Queensland Heritage Register
- Official name: Eulalia
- Type: state heritage (landscape, built)
- Designated: 21 October 1992
- Reference no.: 600269
- Significant period: 1880s (fabric) 1880–1920s (historical)
- Significant components: garden/grounds, croquet lawn, service wing, carriage way/drive, cellar, trees/plantings, tank stand, lead light/s, garden – coral, residential accommodation – main house

= Eulalia, Norman Park =

Eulalia is a heritage-listed villa at 75 McIllwraith Avenue, Norman Park, Queensland, Australia. It was built in 1889. It was added to the Queensland Heritage Register on 21 October 1992.

== History ==
Eulalia is a single-storeyed brick house which was constructed in 1889. The land on which the house stands was first bought by August Dimper who purchased 88 acre in 1860. In 1888, the land was further subdivided and 22 acre was purchased by Patrick Real.

In the following year Real employed Brisbane architects, John Hall & Sons to design a house for the site and Morley Whitehead of Ipswich were subsequently contracted to build Eulalia, a Greek word meaning speaking well of everybody. At this period, John Smith Murdoch was employed in the office of John Hall and Sons and it is possible that he may have been the designer for Eulalia.

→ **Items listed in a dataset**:
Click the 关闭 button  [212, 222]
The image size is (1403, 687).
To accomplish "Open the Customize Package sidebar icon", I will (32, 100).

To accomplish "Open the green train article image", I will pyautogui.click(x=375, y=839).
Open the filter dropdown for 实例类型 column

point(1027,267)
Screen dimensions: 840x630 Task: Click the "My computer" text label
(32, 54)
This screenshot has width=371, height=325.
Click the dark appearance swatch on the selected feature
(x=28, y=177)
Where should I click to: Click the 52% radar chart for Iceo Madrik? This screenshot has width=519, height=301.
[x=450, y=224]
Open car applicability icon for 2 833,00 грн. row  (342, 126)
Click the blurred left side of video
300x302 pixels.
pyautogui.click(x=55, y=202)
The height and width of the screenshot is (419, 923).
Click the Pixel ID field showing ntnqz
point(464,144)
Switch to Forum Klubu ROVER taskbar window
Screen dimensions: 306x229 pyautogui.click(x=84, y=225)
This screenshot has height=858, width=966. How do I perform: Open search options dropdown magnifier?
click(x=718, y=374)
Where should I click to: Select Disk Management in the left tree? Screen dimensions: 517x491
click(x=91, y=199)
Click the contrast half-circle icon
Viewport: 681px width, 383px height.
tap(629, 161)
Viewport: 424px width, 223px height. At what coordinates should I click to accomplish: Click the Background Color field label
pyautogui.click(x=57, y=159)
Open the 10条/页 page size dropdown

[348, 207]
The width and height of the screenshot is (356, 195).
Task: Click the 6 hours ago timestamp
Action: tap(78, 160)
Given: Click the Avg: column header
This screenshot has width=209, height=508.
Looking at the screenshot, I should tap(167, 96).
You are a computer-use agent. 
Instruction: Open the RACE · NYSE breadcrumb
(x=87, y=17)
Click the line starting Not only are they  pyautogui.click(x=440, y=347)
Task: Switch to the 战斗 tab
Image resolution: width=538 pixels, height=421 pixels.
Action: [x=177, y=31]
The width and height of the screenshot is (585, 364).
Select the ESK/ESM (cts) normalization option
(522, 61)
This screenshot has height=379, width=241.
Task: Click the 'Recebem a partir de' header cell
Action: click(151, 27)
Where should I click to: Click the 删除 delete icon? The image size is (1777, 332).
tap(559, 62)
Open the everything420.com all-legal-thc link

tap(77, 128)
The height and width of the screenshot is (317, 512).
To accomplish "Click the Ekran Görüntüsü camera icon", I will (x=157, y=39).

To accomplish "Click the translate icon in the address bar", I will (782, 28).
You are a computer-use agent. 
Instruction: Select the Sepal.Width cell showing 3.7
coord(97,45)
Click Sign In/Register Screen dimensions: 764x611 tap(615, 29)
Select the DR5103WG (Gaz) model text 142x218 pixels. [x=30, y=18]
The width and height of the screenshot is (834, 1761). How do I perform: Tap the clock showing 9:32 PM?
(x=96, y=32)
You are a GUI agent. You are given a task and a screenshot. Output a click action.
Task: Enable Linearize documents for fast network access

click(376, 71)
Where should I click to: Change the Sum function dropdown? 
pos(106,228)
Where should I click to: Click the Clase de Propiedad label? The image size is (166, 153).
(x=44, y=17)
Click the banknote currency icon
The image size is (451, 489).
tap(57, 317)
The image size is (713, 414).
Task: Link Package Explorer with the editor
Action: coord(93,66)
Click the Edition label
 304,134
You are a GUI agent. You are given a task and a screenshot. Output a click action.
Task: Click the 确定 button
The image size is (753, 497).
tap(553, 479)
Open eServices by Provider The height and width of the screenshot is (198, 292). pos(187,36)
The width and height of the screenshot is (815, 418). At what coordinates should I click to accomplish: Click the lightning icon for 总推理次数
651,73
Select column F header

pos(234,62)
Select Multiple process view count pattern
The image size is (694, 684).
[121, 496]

→ **Tasks for this exercise**:
1 – In the Eulalia text, who bought 22 acres of the land in 1888?
2 – List every person or firm named in the History section of the Eulalia text.

→ **Results**:
1 – Patrick Real

2 – August Dimper; Patrick Real; John Hall & Sons; Morley Whitehead of Ipswich; John Smith Murdoch